Leaving the EU: small business owners weigh in

Business news and opinion

18 May 2016

Many businesses support staying in the EU, particularly the larger ones. But what do the country’s small businesses and start ups think?

The general picture appears to be fairly varied: while some are advocating Brexit on flexibility grounds, others are worried about its possible effects on access to finance.

Our latest survey, which looked at the responses of more than 800 small business owners*, revealed equally mixed opinions. It’s the over 45s, however, who are more divided over Brexit, with those aged 34 and under being more likely to believe that staying in the EU will be good for business.

Should I stay or should I go?

Our study revealed a split opinion on the subject of Brexit. 19% of respondents said that leaving the EU would be the political change that would most help their business survive. Conversely, almost exactly the same proportion said that remaining in the EU would be the political decision most likely to benefit their business.

Demographic differences

When respondents’ ages are taken into account, almost one third of 18-24 year olds would actively prefer to remain in the EU. This figure falls to just over one fifth for those in the 25-34 age bracket.

Only 18% of SME owners aged 35-44 believe that staying in the EU is vital for their business’ future. This doesn’t mean that the majority think Brexit is the answer, though – in the same demographic, just 15% cited Brexit as integral to their company’s survival.

Our poll also revealed that those aged between 45 and 54 hold the strongest anti-EU sentiments. Over one fifth believe that Brexit is the most important potential political change that could impact their business, compared to 13% who have the same opinion about staying in the EU.

Government intervention

The majority of small business owners agree on their preferred level of government intervention. 69% of respondents said they want lower taxes and less government involvement in their business, which compares to just over 6% who want higher taxes and more state support.

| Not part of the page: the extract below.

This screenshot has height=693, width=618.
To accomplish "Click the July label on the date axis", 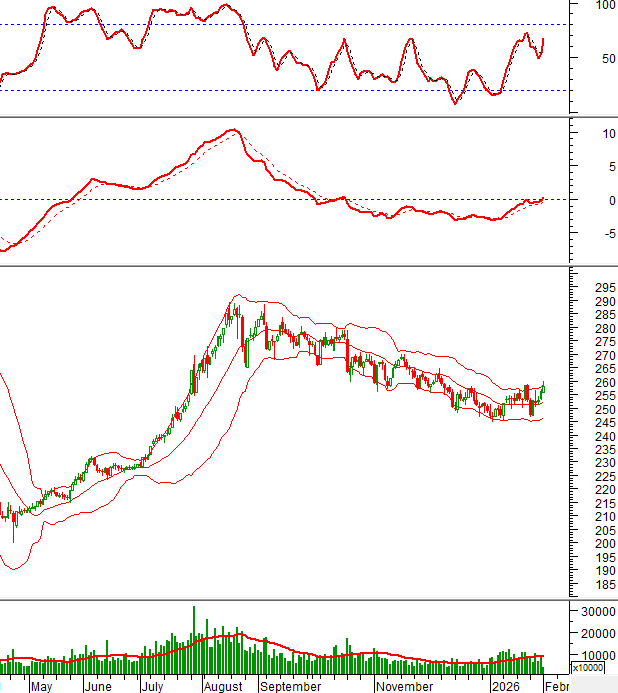I will [152, 687].
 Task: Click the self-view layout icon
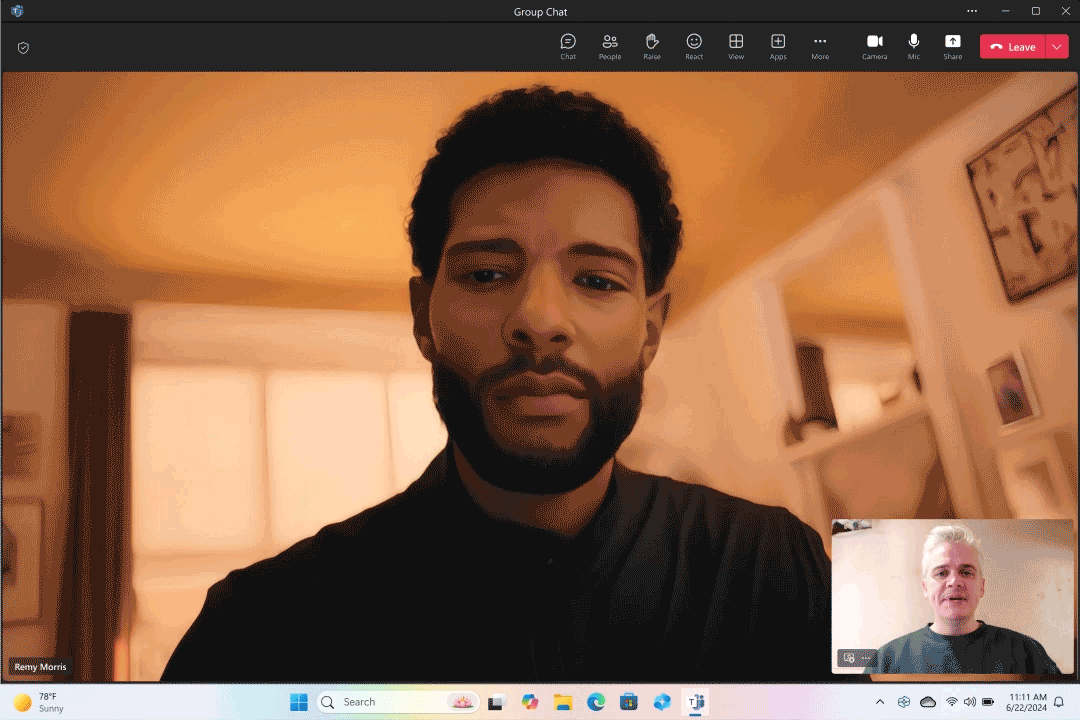click(x=849, y=658)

Many small business owners believe that Brexit could be a means of reducing government influence. A recent open letter signed by over 200 SME bosses said that a vote to leave would afford them the “flexibility and adaptability” their companies needed to survive. Their letter went on to criticise “the EU’s constant diet of unnecessary regulations.”

Access to Finance

Representatives from the Federation of Small Businesses, however, have suggested that SMEs are generally more concerned about staying afloat day-to-day, making access to finance as important as ever. So how could leaving the EU effect this?

Director of the Centre for European Policy Studies, Daniel Gros, told The Guardian that, because an EU exit could make the UK less creditworthy, there could be a longer-term impact on the availability of financing – and this could mean SMEs paying more to access credit.

It’s clear from our survey that opinions are still fairly divided on the vote – and small business owners have until the 23rd June 2016 to consider the outcomes and decide either way.

Do you know which way you’ll be voting? Share your thoughts on the referendum below.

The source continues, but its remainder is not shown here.